■ Task directions ■
Which of the lines below mention the word "agent"? Pull each one out.
──────── The data
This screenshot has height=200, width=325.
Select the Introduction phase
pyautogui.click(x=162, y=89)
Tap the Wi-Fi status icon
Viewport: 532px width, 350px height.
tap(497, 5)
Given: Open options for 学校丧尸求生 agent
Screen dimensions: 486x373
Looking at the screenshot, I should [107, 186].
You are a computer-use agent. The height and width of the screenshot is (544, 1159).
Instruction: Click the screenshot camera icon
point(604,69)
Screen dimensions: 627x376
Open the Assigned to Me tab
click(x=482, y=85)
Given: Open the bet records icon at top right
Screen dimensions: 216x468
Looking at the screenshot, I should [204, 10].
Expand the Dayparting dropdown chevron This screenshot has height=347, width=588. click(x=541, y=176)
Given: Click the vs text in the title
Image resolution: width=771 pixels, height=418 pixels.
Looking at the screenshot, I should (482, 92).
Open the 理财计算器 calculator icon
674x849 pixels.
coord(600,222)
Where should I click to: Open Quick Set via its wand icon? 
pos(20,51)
────────────────
──────── The data
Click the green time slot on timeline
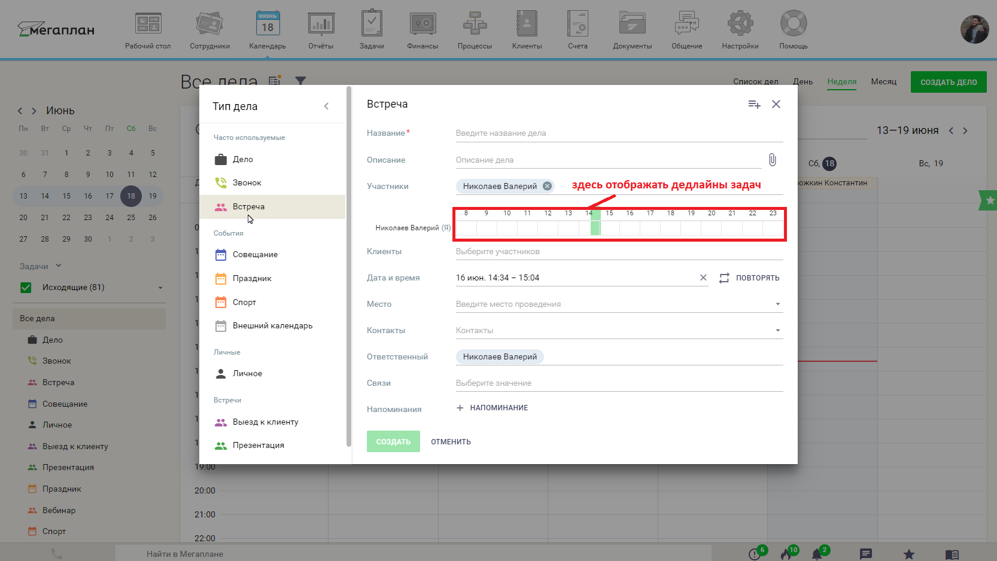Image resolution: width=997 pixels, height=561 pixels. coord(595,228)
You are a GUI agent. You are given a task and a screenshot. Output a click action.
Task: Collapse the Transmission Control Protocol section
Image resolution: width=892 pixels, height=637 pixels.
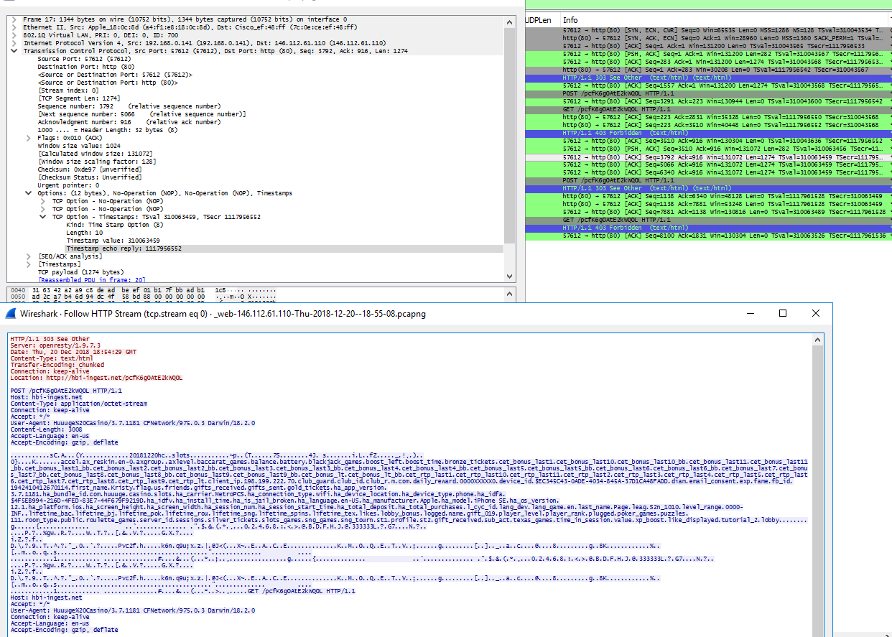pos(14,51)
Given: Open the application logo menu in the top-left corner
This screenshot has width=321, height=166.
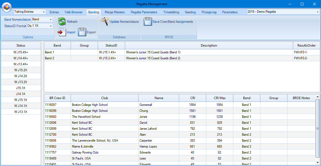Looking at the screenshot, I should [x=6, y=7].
────────────────
■ Result of the task ■
Given: Open options for 学校丧尸求生 agent
You are a computer-use agent. The height and width of the screenshot is (544, 1159).
You are a GUI agent. You are given a task and a screenshot. Output a click action.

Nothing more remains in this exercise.